## Problem
Every line of the entries below that mentions "agent" is to be copied out.
Records for processing Start Marker
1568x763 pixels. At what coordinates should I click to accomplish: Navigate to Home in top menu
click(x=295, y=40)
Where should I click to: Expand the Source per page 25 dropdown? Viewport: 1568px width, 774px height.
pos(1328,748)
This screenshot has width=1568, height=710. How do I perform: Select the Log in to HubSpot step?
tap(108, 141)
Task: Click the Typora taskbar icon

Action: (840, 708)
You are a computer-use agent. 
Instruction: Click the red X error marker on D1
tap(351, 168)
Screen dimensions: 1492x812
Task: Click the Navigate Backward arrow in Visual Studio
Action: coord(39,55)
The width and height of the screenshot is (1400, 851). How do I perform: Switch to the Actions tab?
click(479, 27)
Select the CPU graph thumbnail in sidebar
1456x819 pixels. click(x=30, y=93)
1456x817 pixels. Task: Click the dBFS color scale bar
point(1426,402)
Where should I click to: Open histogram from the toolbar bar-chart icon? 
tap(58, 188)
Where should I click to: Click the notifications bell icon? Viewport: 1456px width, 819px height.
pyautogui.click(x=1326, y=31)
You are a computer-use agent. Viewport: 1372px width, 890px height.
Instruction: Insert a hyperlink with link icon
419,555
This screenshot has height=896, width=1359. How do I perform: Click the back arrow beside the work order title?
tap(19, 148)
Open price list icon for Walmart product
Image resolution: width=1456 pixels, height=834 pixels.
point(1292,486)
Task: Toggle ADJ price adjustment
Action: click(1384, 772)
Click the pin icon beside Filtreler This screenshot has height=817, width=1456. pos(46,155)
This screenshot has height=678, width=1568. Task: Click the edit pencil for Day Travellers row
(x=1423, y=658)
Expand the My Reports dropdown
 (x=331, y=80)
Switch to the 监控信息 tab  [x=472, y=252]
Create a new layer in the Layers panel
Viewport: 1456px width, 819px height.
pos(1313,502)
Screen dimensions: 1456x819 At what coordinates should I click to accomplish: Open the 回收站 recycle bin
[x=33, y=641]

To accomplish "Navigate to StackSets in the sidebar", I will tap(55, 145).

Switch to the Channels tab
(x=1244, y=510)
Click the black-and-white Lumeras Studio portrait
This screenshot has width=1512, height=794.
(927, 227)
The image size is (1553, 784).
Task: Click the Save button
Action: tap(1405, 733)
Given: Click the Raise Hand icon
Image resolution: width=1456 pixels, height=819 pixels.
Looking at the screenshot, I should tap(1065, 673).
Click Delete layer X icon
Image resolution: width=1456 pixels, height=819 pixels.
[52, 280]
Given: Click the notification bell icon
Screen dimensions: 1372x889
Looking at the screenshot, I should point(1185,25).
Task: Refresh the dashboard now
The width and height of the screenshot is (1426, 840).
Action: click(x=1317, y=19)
Records for processing End Marker
## Answer space
You are a computer-use agent. 
You are a computer-use agent. Viewport: 1372px width, 890px height.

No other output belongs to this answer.